* [EXERCISE]:
Could you quote every one of the items below word for word, with nothing changed or left out?
DATA FOR THE TASK below:
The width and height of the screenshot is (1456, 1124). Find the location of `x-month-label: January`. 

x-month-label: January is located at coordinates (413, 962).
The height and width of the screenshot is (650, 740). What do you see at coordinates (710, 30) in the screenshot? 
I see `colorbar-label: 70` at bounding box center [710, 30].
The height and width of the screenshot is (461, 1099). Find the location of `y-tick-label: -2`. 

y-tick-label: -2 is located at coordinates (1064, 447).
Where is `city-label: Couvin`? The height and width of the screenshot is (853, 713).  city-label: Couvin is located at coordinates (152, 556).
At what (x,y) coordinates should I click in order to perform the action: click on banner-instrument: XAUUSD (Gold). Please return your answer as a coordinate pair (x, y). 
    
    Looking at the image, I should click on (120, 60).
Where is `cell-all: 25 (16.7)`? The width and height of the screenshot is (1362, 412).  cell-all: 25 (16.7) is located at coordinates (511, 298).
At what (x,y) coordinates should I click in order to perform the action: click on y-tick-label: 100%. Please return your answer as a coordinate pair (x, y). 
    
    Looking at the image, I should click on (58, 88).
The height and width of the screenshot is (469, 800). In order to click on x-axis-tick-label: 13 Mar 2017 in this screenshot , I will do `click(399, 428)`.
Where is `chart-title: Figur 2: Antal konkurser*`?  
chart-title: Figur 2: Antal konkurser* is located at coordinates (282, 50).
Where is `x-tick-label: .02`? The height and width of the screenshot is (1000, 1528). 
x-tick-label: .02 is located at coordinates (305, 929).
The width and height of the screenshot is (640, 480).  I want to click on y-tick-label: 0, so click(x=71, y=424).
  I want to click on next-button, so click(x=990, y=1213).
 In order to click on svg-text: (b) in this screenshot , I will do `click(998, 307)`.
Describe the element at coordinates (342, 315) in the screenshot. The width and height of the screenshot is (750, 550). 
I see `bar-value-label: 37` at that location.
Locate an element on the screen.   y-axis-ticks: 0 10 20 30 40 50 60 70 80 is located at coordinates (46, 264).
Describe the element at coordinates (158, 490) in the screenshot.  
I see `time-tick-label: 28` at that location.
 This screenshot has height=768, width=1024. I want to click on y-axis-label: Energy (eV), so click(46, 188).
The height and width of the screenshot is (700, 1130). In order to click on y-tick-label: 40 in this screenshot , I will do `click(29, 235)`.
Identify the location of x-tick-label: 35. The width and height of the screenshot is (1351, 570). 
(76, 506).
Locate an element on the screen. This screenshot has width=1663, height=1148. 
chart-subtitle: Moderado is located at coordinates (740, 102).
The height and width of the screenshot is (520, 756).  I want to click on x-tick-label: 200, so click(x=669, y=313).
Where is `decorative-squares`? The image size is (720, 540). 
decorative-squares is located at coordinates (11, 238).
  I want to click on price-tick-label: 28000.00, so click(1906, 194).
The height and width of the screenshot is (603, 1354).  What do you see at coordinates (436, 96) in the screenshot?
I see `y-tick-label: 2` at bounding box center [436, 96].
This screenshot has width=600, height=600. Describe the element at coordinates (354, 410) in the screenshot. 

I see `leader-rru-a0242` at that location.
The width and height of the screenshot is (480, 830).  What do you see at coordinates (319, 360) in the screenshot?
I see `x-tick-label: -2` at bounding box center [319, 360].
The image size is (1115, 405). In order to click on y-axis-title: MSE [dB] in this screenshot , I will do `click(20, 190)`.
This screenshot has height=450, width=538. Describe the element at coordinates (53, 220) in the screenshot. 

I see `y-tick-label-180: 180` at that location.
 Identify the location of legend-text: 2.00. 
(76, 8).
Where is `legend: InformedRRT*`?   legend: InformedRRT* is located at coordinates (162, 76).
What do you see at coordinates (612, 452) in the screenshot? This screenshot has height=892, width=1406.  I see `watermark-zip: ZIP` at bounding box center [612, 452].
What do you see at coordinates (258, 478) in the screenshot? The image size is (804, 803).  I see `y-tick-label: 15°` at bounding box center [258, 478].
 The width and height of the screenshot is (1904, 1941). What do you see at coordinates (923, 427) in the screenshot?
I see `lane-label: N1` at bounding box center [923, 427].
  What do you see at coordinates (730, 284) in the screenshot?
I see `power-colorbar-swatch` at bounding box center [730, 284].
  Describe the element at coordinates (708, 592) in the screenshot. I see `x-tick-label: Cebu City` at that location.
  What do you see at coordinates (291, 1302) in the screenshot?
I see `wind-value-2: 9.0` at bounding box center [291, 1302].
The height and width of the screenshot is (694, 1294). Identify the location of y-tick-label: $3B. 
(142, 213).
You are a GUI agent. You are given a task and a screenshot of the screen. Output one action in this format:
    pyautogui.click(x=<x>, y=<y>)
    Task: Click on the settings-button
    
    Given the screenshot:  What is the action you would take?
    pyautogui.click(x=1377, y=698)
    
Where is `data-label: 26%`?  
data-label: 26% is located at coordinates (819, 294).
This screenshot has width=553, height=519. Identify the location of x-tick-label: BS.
End of DATA FOR THE TASK.
* [RESULT BELOW]:
The width and height of the screenshot is (1456, 1124). Find the location of `x-month-label: January`. 

x-month-label: January is located at coordinates (413, 962).
The height and width of the screenshot is (650, 740). What do you see at coordinates (710, 30) in the screenshot? 
I see `colorbar-label: 70` at bounding box center [710, 30].
The height and width of the screenshot is (461, 1099). Find the location of `y-tick-label: -2`. 

y-tick-label: -2 is located at coordinates (1064, 447).
Where is `city-label: Couvin`? The height and width of the screenshot is (853, 713).  city-label: Couvin is located at coordinates (152, 556).
At what (x,y) coordinates should I click in order to perform the action: click on banner-instrument: XAUUSD (Gold). Please return your answer as a coordinate pair (x, y). 
    
    Looking at the image, I should click on (120, 60).
Where is `cell-all: 25 (16.7)`? The width and height of the screenshot is (1362, 412).  cell-all: 25 (16.7) is located at coordinates (511, 298).
At what (x,y) coordinates should I click in order to perform the action: click on y-tick-label: 100%. Please return your answer as a coordinate pair (x, y). 
    
    Looking at the image, I should click on (58, 88).
The height and width of the screenshot is (469, 800). In order to click on x-axis-tick-label: 13 Mar 2017 in this screenshot , I will do `click(399, 428)`.
Where is `chart-title: Figur 2: Antal konkurser*`?  
chart-title: Figur 2: Antal konkurser* is located at coordinates (282, 50).
Where is `x-tick-label: .02`? The height and width of the screenshot is (1000, 1528). 
x-tick-label: .02 is located at coordinates (305, 929).
The width and height of the screenshot is (640, 480).  I want to click on y-tick-label: 0, so click(x=71, y=424).
  I want to click on next-button, so click(x=990, y=1213).
 In order to click on svg-text: (b) in this screenshot , I will do `click(998, 307)`.
Describe the element at coordinates (342, 315) in the screenshot. The width and height of the screenshot is (750, 550). 
I see `bar-value-label: 37` at that location.
Locate an element on the screen.   y-axis-ticks: 0 10 20 30 40 50 60 70 80 is located at coordinates (46, 264).
Describe the element at coordinates (158, 490) in the screenshot.  
I see `time-tick-label: 28` at that location.
 This screenshot has height=768, width=1024. I want to click on y-axis-label: Energy (eV), so click(46, 188).
The height and width of the screenshot is (700, 1130). In order to click on y-tick-label: 40 in this screenshot , I will do `click(29, 235)`.
Identify the location of x-tick-label: 35. The width and height of the screenshot is (1351, 570). 
(76, 506).
Locate an element on the screen. This screenshot has width=1663, height=1148. 
chart-subtitle: Moderado is located at coordinates (740, 102).
The height and width of the screenshot is (520, 756).  I want to click on x-tick-label: 200, so click(x=669, y=313).
Where is `decorative-squares`? The image size is (720, 540). 
decorative-squares is located at coordinates (11, 238).
  I want to click on price-tick-label: 28000.00, so click(1906, 194).
The height and width of the screenshot is (603, 1354).  What do you see at coordinates (436, 96) in the screenshot?
I see `y-tick-label: 2` at bounding box center [436, 96].
This screenshot has width=600, height=600. Describe the element at coordinates (354, 410) in the screenshot. 

I see `leader-rru-a0242` at that location.
The width and height of the screenshot is (480, 830).  What do you see at coordinates (319, 360) in the screenshot?
I see `x-tick-label: -2` at bounding box center [319, 360].
The image size is (1115, 405). In order to click on y-axis-title: MSE [dB] in this screenshot , I will do `click(20, 190)`.
This screenshot has height=450, width=538. Describe the element at coordinates (53, 220) in the screenshot. 

I see `y-tick-label-180: 180` at that location.
 Identify the location of legend-text: 2.00. 
(76, 8).
Where is `legend: InformedRRT*`?   legend: InformedRRT* is located at coordinates (162, 76).
What do you see at coordinates (612, 452) in the screenshot? This screenshot has height=892, width=1406.  I see `watermark-zip: ZIP` at bounding box center [612, 452].
What do you see at coordinates (258, 478) in the screenshot? The image size is (804, 803).  I see `y-tick-label: 15°` at bounding box center [258, 478].
 The width and height of the screenshot is (1904, 1941). What do you see at coordinates (923, 427) in the screenshot?
I see `lane-label: N1` at bounding box center [923, 427].
  What do you see at coordinates (730, 284) in the screenshot?
I see `power-colorbar-swatch` at bounding box center [730, 284].
  Describe the element at coordinates (708, 592) in the screenshot. I see `x-tick-label: Cebu City` at that location.
  What do you see at coordinates (291, 1302) in the screenshot?
I see `wind-value-2: 9.0` at bounding box center [291, 1302].
The height and width of the screenshot is (694, 1294). Identify the location of y-tick-label: $3B. 
(142, 213).
You are a GUI agent. You are given a task and a screenshot of the screen. Output one action in this format:
    pyautogui.click(x=<x>, y=<y>)
    Task: Click on the settings-button
    
    Given the screenshot:  What is the action you would take?
    pyautogui.click(x=1377, y=698)
    
Where is `data-label: 26%`?  
data-label: 26% is located at coordinates (819, 294).
This screenshot has width=553, height=519. Identify the location of x-tick-label: BS.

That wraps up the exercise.